Outcome and value of reverse shoulder arthroplasty for treatment of glenohumeral osteoarthritis: a matched cohort.

These authors evaluated 24 patients with glenohumeral osteoarthritis scheduled to have total shoulder (TSA) but who were changed to a reverse total shoulder (RSA) because of intraoperative difficulties with the glenoid component or instability; these were compared with a cohort of 96 in which the preoperative plan for a TSA was carried through. RSA was performed when persistent posterior subluxation occurred during TSA trialing or when the glenoid trial demonstrated rocking after glenoid reaming. If the glenoid could not be reamed to a symmetric surface or if the subchondral plate was significantly violated, an RSA was placed. During the study time frame, 112 patients were identified as having undergone RSA with an intact rotator cuff.

Preoperative retroversion was approximately 7 degrees greater in the RSA group compared with the TSA group (20.8  ±  13 and 13.7  ± 11.3; P .018). Sixteen percent of patients (4 of 24) in the RSA group and 10% of patients (10 of 96) in the TSA group had preoperative retroversion > 30 degrees. However, review of the preoperative CT scans of the RSA group did not provide any guidance for the need to intraoperatively change the strategy from TSA to RSA.

Five TSA patients had radiographic glenoid loosening, whereas no RSA patients did.
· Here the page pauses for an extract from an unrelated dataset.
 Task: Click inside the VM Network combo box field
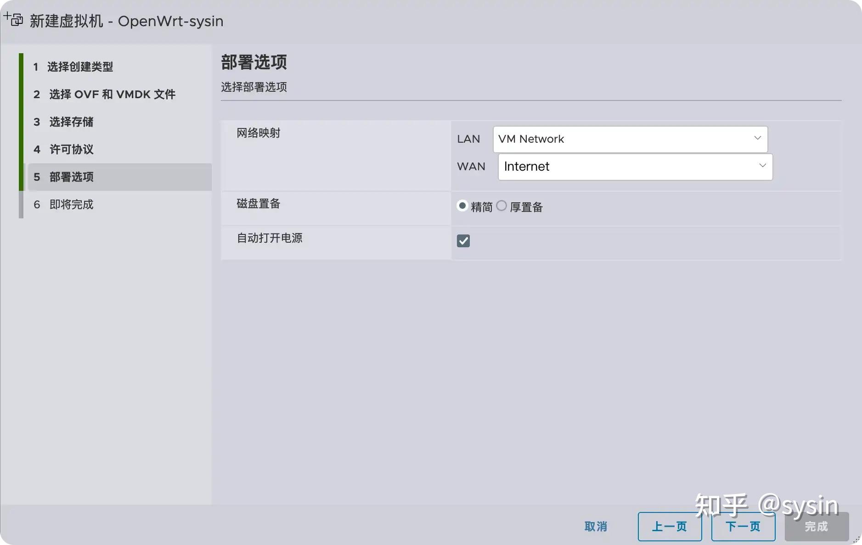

Neither group required a revision. One RSA patient required surgery for treatment of a periprosthetic fracture. RSA was $7274 more costly than TSA, related mainly to implant cost.

Comment: These authors present a strategy for managing the cases where the preoperative plan was to perform a total shoulder, but intraoperative problems of instability or inability to properly seat the anatomic glenoid component led to their decision to convert to a reverse total shoulder. Those patients had somewhat more retroversion than those that were managed with TSA, but preoperative CT scans were not helpful in distinguishing the two groups preoperatively (the shoulder on the left received a reverse and the shoulder on the right an anatomic TSA.


The preoperative workup did not include a standardized axillary view to evaluate functional decentering. The operative technique for an anatomic total shoulder did not include the use of anteriorly eccentric humeral heads or rotator interval plication for managing intraoperative posterior instabillity. Using these techniques, we have not had to convert from a preoperative plan for a total shoulder to the more costly reverse total shoulder.